- Head of School

A major conflict with Iran. A deeply divided nation struggling with inflation and reasons to hope for a better future. An underdog United States hockey team attempting to claim Olympic gold.
Sound familiar? Perhaps, but as McCallie head of school Lee Burns delivered his annual Easter address to the entire student body Wednesday morning in a Chapel overflowing with sixth graders through seniors, he was recalling the winter of 1980, not the spring of 2026.

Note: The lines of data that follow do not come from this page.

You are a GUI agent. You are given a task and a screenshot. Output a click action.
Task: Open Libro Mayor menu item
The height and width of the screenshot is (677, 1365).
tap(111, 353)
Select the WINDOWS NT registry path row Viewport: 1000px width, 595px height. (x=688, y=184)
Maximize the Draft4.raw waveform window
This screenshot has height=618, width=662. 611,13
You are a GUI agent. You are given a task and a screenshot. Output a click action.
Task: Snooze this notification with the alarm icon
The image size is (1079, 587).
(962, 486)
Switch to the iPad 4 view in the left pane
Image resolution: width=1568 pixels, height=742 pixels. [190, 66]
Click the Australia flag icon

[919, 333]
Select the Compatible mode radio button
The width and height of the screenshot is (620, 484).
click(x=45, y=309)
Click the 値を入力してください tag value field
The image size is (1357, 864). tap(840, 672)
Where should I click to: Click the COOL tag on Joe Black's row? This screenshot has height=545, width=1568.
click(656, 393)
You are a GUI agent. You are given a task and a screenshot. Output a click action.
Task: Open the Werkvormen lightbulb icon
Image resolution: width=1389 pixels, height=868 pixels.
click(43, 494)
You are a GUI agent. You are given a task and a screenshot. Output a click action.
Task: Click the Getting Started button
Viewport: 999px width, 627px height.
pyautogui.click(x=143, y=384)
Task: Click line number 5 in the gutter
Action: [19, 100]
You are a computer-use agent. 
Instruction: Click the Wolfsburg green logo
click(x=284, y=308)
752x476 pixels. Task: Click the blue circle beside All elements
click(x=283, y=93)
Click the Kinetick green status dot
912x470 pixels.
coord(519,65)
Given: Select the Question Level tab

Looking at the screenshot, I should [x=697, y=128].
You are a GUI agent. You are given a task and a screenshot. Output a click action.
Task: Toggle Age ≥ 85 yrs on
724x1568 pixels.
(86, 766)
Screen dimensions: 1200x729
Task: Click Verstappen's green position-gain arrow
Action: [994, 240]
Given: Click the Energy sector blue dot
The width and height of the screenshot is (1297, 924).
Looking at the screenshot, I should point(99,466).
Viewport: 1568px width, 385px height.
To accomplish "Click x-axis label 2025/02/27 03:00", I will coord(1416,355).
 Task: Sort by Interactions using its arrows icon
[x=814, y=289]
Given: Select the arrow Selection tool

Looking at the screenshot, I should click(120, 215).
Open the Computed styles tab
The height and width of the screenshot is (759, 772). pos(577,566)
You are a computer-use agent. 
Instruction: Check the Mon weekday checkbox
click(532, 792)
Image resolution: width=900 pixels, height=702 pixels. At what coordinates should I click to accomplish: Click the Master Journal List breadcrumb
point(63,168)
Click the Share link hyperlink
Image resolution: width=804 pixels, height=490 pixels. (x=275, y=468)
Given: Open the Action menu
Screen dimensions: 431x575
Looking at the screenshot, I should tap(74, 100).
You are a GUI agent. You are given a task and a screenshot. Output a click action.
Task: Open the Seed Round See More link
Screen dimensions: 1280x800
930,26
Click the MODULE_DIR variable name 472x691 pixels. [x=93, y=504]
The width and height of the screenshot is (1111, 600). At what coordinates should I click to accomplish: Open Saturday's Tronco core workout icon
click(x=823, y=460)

“The late 1970s was an especially difficult time for the United States,” Burns said. “Many might call it depressing or dispirited or desolate…a time of limited or low confidence. The American economy struggled with high unemployment and high prices. Millions of Americans struggled to find a job or afford groceries or were unable to buy a house. Inflation and interest rates reached about 15%. Overseas, a group of Iranians overthrew their government, overran the American Embassy in Tehran, and took 66 Americans as hostages. Fifty-two of those Americans were held hostage for 444 days.”
“Our Cold War enemy, the Soviet Union, invaded Afghanistan. Both domestically and internationally, we were struggling, losing, and didn’t seem to have the confidence or capability to change it, let alone win.”

But in the winter of 1980, Lake Placid, New York, hosted the Winter Olympics, which included our U.S. men’s hockey team, made up almost entirely of callow college kids, and the Soviet Union team, generally regarded as the strongest team in the world, even better than those professional teams in the National Hockey League.
As Burns explained the eventual semifinal game between the U.S. team and the Soviets, this was, at least in the eyes of the United States, a matchup of good versus evil, democracy versus communism, right versus wrong.
And there was no mistaking the Americans as the overwhelming underdogs. Burns recalled U.S. coach Herb Brooks’ pregame message to his team.
“If we play ‘em ten times, they might win nine,” he told them, knowing they had already suffered a 10-3 exhibition loss to the Soviets a few days before the Olympics began. “But not this game. Not tonight. Tonight, we are the greatest hockey team in the world. You were born to be hockey players—every one of you. And you were meant to be here tonight. This is your time.”
Was it ever. Somehow, some way, the Americans prevailed 4-3. The matchless broadcaster Al Michaels screamed “Do you believe in miracles?” The Miracle on Ice was instantly on the lips and the minds of Americans the nation over. Two days later, that same hockey team capped off perhaps the most cherished and memorable U.S. Olympic moment ever, beating Finland 4-2 for the goal.
Said Burns of the euphoria that swept the entire country 46 years ago, “That team, that moment, that miracle, that gold medal they won, not only brought smiles and tears and joy to millions of Americans, but it brought unity and pride to a struggling country."
Yet this being an Easter message, the Miracle on Ice was not the miracle Burns most wanted to discuss, but rather the “Miracle in the Tomb,” of the giant stone being miraculously moved to free Jesus in his resurrection to heaven.
“As much as I enjoyed the Miracle on Ice in Lake Placid,” Burns told his Chapel audience, “the Miracle in the Tomb is infinitely more powerful and important. For that miracle transforms us…now and forever.”
He asked that we look at our lives without the saving grace and eternal life that Jesus promises all those who believe in him.
“We ourselves and our institutions and our leaders cannot ultimately give us what we most deeply need,” Burns said. “We can’t do it ourselves. Ultimate joy and fulfillment elude us. The happiness from a victorious game gives way to a future loss. Gold medals tarnish. The momentary unity of a nation fractures. Governments are flawed, and they too fracture. The same goes for personal relationships. We fail. We fall. Things break. We break. We are disillusioned. We get sick. We get old. We die. Life is an overwhelming opponent with a depressing narrative.”
But, he added, bringing his talk back to a 46-year-old hockey game, “Do you believe in miracles? I encourage you to contemplate the miracle from that first Easter morning and the love and grace that God gifts to us, especially through His Son, Jesus Christ, who can work miracles in each of us.”